== Task brief ==
Find and copy every line in the records that includes the string "entry".

● ● ● ● ● ● ●

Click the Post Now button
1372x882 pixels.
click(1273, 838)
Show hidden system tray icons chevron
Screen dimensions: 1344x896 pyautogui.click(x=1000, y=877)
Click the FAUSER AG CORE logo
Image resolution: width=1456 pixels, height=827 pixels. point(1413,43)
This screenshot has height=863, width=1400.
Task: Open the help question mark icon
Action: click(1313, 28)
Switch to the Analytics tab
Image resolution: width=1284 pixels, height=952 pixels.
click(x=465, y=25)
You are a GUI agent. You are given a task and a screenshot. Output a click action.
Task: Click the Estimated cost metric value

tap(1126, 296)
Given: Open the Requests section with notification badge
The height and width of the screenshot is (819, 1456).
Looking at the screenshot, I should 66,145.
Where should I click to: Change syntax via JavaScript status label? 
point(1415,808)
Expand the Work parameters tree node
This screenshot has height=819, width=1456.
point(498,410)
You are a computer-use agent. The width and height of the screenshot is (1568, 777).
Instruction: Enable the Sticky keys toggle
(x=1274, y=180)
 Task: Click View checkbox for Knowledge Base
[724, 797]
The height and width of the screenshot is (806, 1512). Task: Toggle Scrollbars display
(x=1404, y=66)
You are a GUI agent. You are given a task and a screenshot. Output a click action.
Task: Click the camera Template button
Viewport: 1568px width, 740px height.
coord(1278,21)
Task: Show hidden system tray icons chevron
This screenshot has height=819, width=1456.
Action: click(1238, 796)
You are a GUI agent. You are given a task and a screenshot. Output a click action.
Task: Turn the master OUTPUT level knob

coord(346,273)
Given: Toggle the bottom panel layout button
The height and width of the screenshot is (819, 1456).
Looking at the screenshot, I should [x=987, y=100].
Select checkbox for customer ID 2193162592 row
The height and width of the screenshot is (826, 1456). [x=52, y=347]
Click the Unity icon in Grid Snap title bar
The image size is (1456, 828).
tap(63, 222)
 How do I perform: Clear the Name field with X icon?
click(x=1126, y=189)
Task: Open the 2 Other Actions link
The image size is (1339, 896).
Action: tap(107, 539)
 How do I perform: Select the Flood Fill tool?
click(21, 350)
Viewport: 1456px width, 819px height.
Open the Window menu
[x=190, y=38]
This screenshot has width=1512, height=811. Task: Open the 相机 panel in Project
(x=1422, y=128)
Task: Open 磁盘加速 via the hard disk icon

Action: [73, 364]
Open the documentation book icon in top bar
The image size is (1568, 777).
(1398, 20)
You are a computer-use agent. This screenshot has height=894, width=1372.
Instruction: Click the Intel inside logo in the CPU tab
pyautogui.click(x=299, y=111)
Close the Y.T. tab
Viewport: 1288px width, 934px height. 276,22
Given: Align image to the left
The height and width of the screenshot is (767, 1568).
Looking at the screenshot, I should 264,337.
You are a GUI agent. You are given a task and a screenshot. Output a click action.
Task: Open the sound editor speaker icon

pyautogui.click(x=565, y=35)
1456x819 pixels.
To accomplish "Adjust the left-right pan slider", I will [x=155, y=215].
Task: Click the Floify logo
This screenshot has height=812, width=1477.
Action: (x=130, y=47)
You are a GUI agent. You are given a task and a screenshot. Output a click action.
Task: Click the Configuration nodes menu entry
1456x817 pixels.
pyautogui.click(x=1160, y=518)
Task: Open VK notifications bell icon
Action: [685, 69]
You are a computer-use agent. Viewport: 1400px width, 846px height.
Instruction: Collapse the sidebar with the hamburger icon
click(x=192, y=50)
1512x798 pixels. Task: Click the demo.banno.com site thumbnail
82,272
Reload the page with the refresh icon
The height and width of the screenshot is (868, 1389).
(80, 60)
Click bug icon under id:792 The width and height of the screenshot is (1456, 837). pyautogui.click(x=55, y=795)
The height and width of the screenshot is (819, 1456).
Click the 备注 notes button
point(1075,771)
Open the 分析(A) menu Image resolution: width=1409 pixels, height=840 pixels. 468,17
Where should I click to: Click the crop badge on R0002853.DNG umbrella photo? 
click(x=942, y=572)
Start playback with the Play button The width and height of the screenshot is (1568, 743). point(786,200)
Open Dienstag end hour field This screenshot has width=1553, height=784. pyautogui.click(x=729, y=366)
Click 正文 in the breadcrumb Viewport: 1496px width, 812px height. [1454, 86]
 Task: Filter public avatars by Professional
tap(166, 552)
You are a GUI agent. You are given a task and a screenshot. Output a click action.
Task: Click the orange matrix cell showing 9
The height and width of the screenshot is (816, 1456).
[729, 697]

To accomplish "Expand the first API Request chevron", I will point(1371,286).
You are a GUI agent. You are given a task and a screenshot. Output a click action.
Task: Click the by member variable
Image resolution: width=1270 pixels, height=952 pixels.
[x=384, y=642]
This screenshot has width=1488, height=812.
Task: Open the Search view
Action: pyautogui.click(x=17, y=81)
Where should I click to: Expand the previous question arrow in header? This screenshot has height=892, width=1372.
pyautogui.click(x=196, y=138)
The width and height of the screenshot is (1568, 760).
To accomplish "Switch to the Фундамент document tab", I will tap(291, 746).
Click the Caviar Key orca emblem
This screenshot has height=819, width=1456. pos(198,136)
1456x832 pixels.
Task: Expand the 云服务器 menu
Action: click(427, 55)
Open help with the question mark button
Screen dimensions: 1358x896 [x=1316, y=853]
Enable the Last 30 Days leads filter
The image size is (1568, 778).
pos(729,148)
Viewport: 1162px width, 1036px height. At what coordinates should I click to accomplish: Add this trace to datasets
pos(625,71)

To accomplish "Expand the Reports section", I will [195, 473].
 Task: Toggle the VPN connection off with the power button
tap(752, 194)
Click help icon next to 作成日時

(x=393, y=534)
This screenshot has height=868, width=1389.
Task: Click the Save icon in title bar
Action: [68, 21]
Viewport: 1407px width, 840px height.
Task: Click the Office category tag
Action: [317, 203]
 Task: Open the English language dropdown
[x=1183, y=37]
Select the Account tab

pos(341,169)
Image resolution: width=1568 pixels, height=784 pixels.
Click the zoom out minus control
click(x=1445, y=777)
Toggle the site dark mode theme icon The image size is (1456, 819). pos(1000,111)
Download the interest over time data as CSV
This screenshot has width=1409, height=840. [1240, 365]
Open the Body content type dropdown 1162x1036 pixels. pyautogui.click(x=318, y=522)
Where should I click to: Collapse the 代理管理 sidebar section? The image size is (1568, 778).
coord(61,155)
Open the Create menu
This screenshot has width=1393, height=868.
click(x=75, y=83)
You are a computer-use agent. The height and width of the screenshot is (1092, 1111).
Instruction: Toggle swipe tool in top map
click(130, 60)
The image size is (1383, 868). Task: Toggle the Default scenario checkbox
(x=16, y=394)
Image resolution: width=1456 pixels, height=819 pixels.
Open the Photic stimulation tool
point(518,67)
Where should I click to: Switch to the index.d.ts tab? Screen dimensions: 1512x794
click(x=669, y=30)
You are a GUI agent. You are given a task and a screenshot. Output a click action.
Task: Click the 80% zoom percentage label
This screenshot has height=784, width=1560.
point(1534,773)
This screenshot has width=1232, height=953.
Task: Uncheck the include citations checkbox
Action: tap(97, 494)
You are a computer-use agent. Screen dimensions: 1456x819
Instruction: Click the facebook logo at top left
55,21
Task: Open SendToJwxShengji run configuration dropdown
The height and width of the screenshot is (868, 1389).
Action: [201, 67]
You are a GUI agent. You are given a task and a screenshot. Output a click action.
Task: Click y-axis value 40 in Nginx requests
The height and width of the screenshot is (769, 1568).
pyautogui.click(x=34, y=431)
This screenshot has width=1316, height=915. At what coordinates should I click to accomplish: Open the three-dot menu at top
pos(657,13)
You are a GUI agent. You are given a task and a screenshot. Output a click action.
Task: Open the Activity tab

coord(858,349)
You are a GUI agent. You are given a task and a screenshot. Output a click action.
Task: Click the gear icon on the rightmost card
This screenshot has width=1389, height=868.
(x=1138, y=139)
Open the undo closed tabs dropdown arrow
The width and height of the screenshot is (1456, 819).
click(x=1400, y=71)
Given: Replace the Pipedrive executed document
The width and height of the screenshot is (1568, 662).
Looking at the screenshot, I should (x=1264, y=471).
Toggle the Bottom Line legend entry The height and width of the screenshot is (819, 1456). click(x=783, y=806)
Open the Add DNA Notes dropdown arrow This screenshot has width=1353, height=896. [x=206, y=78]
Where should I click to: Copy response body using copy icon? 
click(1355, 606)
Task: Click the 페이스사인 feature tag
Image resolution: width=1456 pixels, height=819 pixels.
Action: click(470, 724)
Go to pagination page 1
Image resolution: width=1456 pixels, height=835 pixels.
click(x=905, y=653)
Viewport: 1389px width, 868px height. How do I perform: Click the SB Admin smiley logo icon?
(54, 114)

● ● ● ● ● ● ●

== Output below ==
Task: Click the Configuration nodes menu entry
Toggle the Bottom Line legend entry The height and width of the screenshot is (819, 1456). click(x=783, y=806)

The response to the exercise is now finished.